And it’s worse than that. Often from other players’ perspectives, your hair has failed to “rez,” but not from your perspective. So you think you look hot-REALLY hot–until, that is, some newbie says, “Why are you bald?”

There are now apparently a lot of people routinely spending time hanging out in virtual worlds. MMO Crunch reported 36 million regularly active MMORPG players in August 2007. And they are getting more popular.

“Virtual worlds are fundamentally a medium for social interaction. One that takes the face-to-face conversation as its metaphor. As such it leverages users’ common sense knowledge: I see a humanoid avatar and I know that if I want to talk to that player, I should approach his or her avatar with my own” says Bob Moore interaction researcher and designer at Multiverse. As with all metaphors, however, there are fractures in the metaphor. Which matter and which don’t? When do we happily immerse and feel like we are really there and when do we get amusingly or annoyingly jolted by something that doesn’t work? What are key things designers are thinking about right now? Bob and I chatted for a while, reflecting on the work that has been previously done on the research areas of graphical worlds, collaborative virtual environments (CVEs) and online gaming environments. Given my own background in researching text-based virtual worlds and animated interface characters, I was intrigued to her Bob’s perspective. Here are some of the main points we covered in our conversation:

(1) For virtual worlds, user interface design is also social interaction design

Bob argues that one thing UI designers for virtual worlds have not yet fully grasped is that when users are interacting with the system, they are often at the same time interacting with other users. When standing avatar-to-avatar, if you ask me, “Did you get the sword?” and I promptly open my inventory, that UI action is a relevant part of the interactional context. Or if I say, “Let’s go” and you promptly open your map, that’s a relevant next action that I should know about. In almost all current virtual worlds, opening your inventory or your map triggers no public cues, only private cues for the individual user. So you not only need to give the individual user feedback about what the system is doing, also need to give the other players feedback about what the individual user is doing. In other words, users’ interactions with the system should be made public.

**Record list**
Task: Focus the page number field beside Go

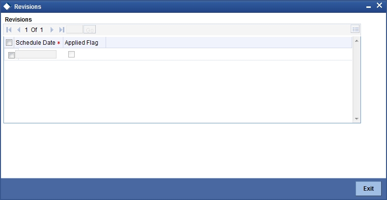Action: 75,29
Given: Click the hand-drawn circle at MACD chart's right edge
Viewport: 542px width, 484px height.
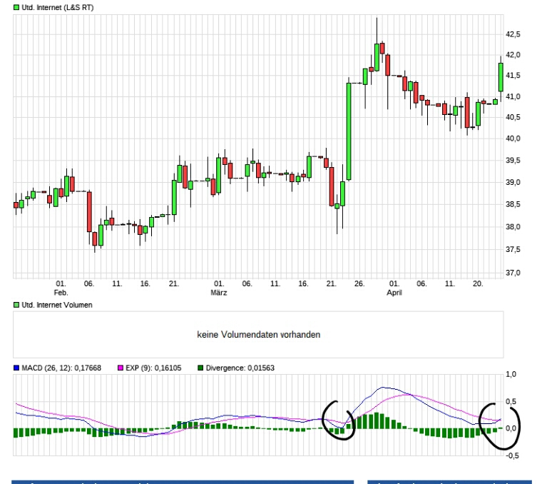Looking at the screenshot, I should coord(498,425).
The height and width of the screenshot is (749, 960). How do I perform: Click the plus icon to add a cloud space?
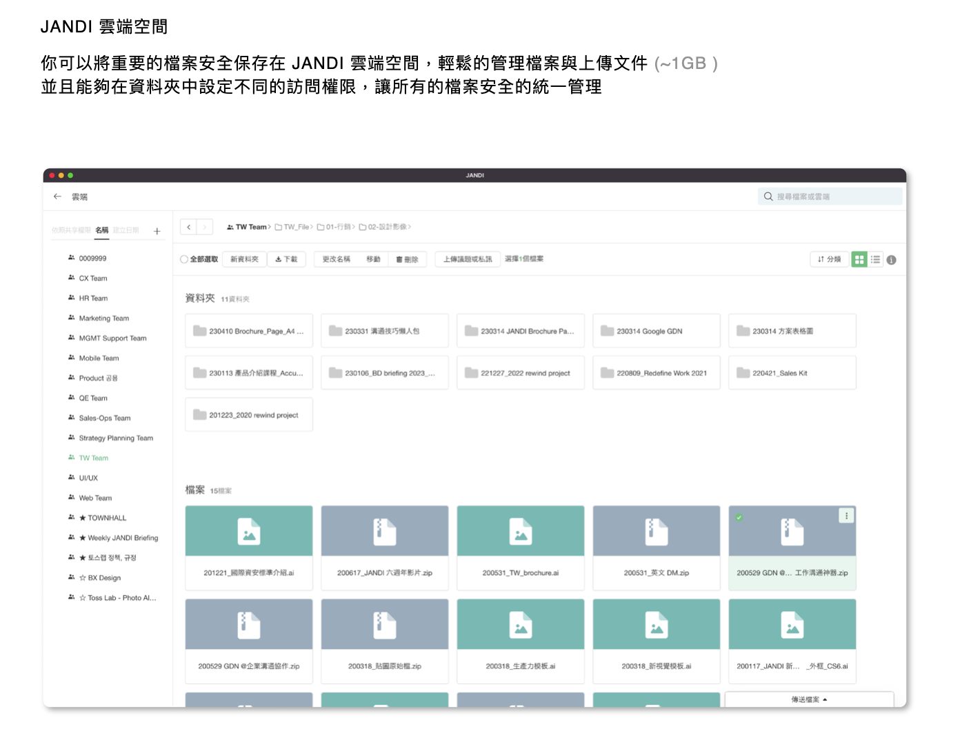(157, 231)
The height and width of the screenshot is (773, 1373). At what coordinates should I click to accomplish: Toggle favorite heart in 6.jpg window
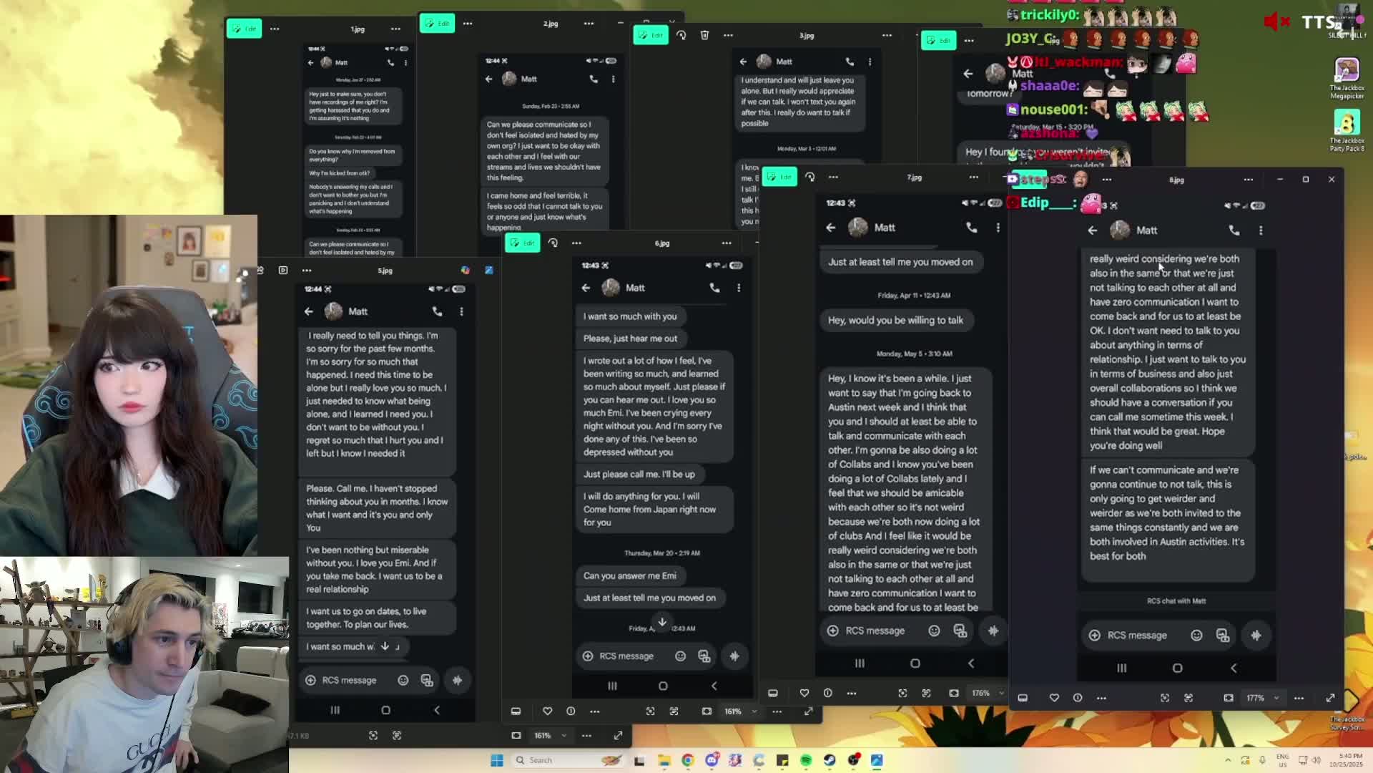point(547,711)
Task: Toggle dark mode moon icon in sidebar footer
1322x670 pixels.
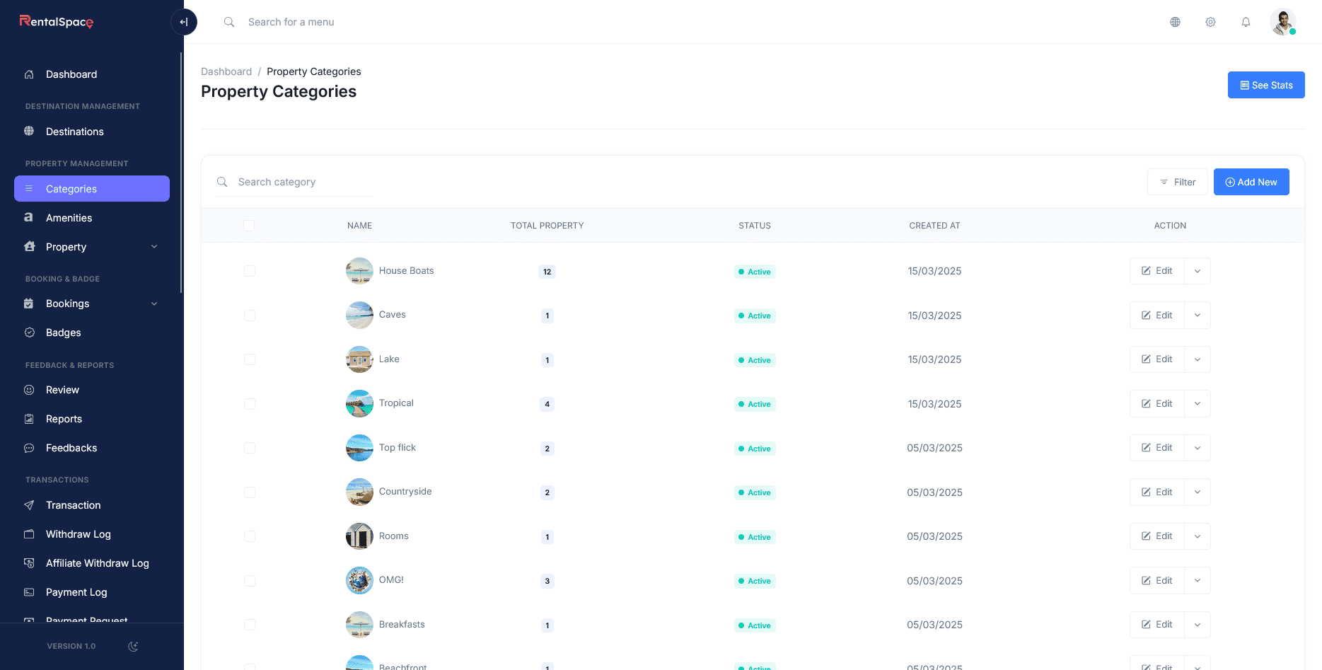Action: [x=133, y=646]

---

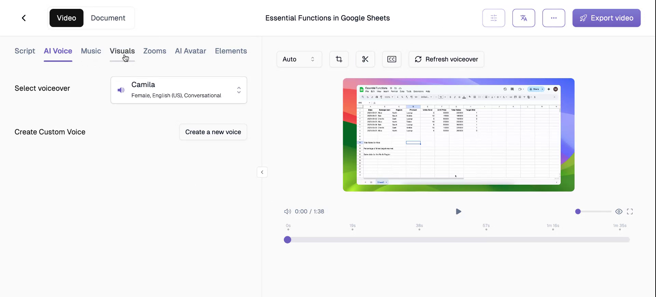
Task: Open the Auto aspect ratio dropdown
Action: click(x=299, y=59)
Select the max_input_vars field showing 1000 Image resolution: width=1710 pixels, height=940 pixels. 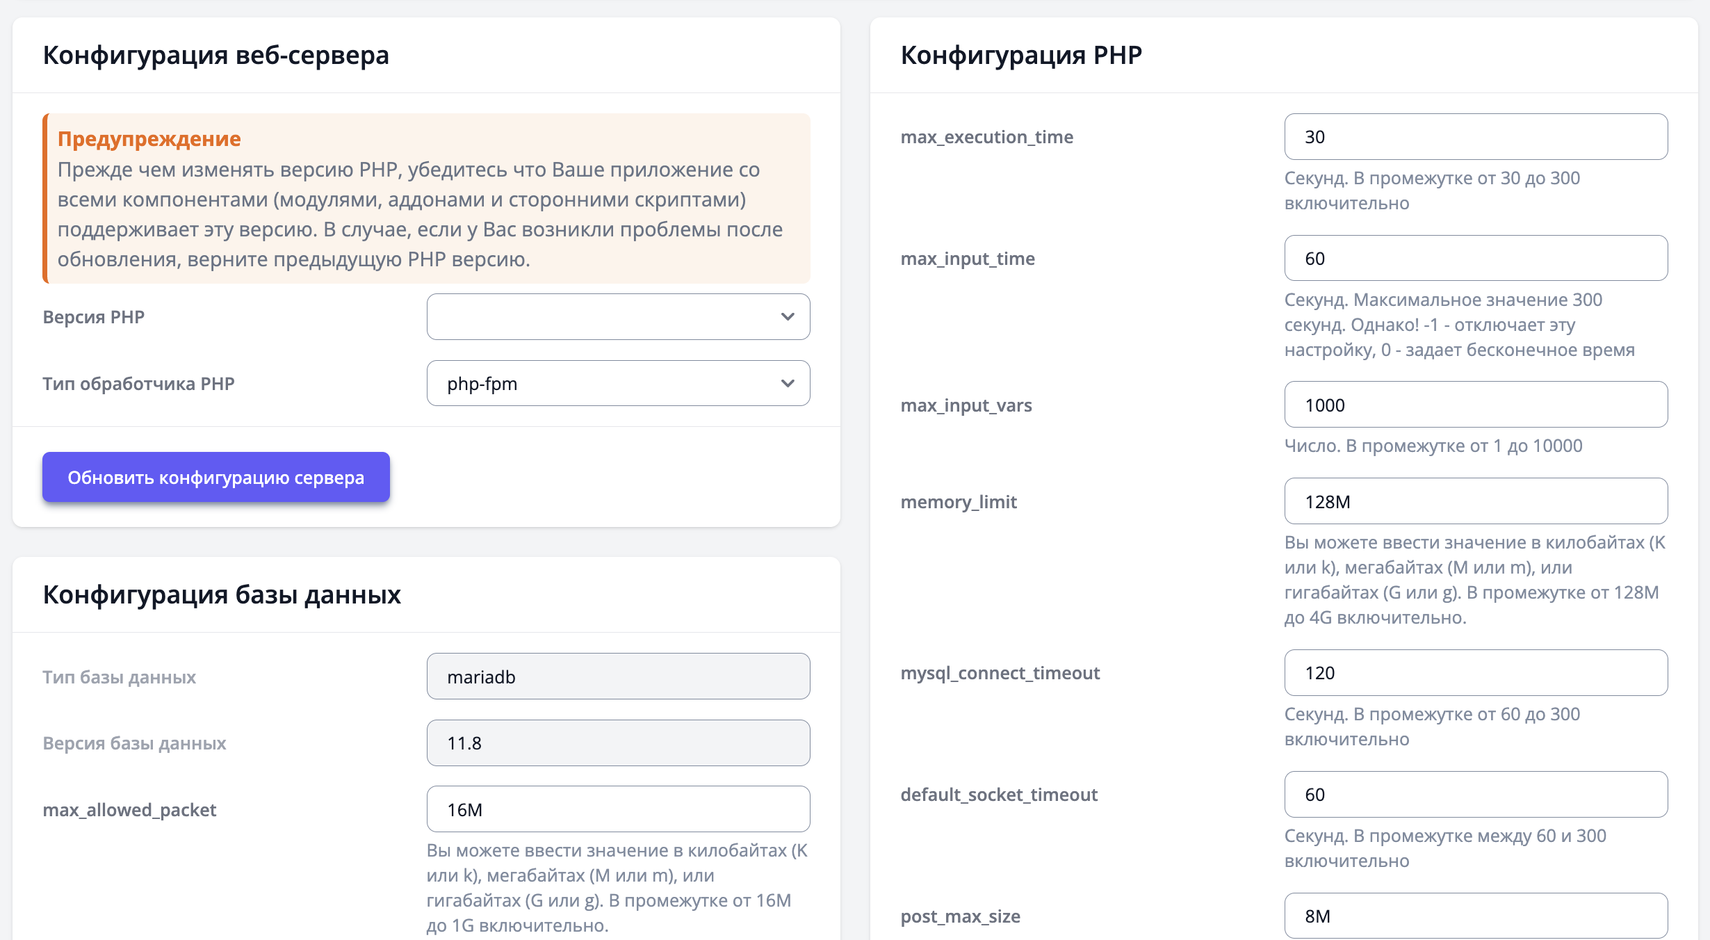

* * *

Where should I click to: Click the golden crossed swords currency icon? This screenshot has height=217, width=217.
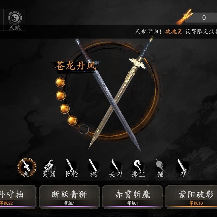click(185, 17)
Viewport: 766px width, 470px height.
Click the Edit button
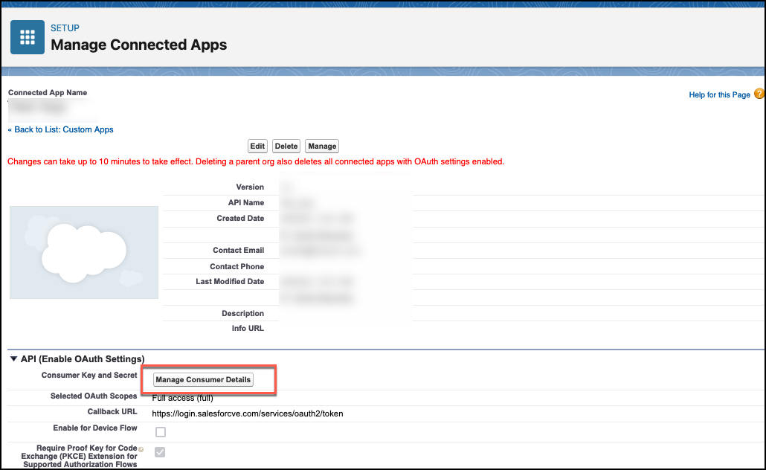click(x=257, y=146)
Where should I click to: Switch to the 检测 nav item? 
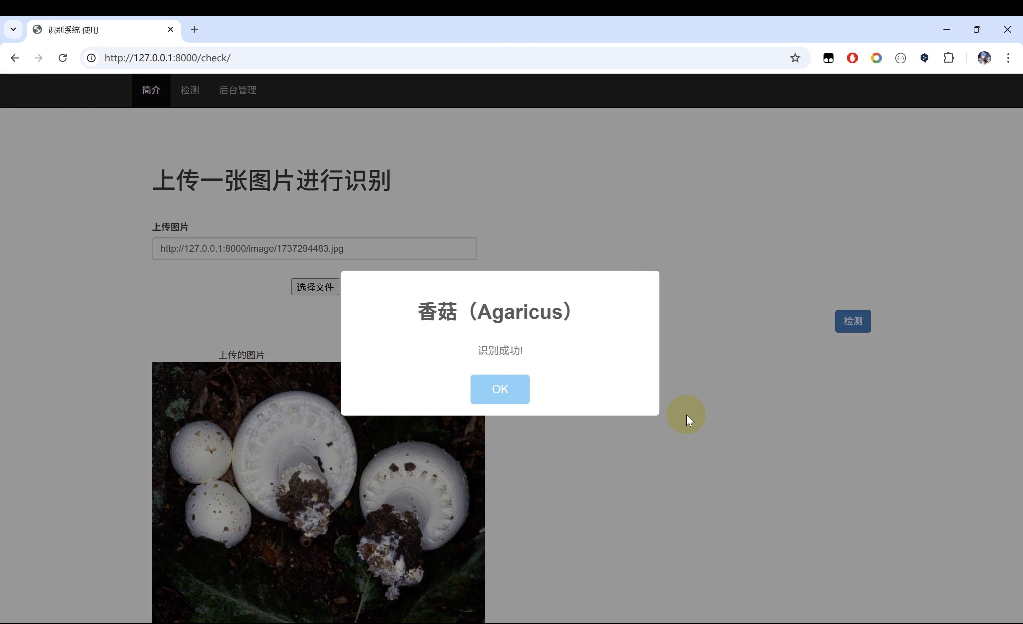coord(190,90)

**Task details**
Write what comes next in the piece on social interaction in virtual worlds, picking up after its last sentence.

**Result of the exercise**
(2) Where avatar bodies are not like physical bodies

Unlike real life, most people tend to play virtual worlds with their camera view zoomed back so they can see their avatars rather than in true first-person view where you can only occasionally see your hands or legs. There are a couple of good reasons for this. Computer screens don’t allow for peripheral vision. But pulling back the camera can help mitigate this limitation by widening your field of view. Similarly, as Bob points out, avatars don’t allow for proprioception, or our awareness of the positions of our body. Zooming back the camera also helps players deal with this fact. I may think my avatar should be waving like the Queen of England or winking flirtatiously at someone else because I typed /wave or /wink, but it’s hard to be sure if I can’t see my avatar. Maybe I mistyped the commands or maybe the animation associated with the command actually looks more like a New Yorker hailing a taxi than Her Royal Highness.

(3) When the conversation lags behind the avatars

Despite a lot of the interesting audio experiments that were being conducted over 15 years ago–see Benford, S. D. and Fahlén, L. E., Awareness, Focus, Nimbus and Aura – A Spatial Model of Interaction in Virtual Worlds, Proc. HCI International ’93, Orlando, Florida, 1993 as a good example–most virtual world conversations take place through chat. The avatars may be wandering about gesturing and wiggling their hips, but chat does not come out in audio from the mouth of the avatar. One problem this causes is the discontinuity, the lack of congruence, between action and uttered words. Bob points out that typing a chat message is another kind of action that other players should know about, and he recounts a case in which a team of players is about to attack a group of “mobs,” or computer-controlled opponents. While one player is composing a question about how the team might change its tactics, a fellow player initiates combat. The tactical question then publicly appears too late. The pseudo-synchronous chat lags behind the synchronous avatars. Bob, who was trained in Conversation Analysis, explains that a key feature of real-life conversation is that you can hear a turn unfolding in real-time. This enables you to do things like determine who should speak next, anticipate precisely when the turn will end so you can start your next turn with minimal gap and overlap, and even preempt the completion of the current speaker’s turn if you don’t like the direction its going. In other words, the ability to monitor other people’s turns-in-progress is a requirement for tight coordination in conversation. Most virtual worlds (with the exception of There) use IRC- or IM-style chat systems, and therefore, do not allow players to achieve this tight coordination among their turns-at-chat and avatar actions. The result is an interactional experience that feels very unnatural (at first) and which motivates players to invent workarounds to the system.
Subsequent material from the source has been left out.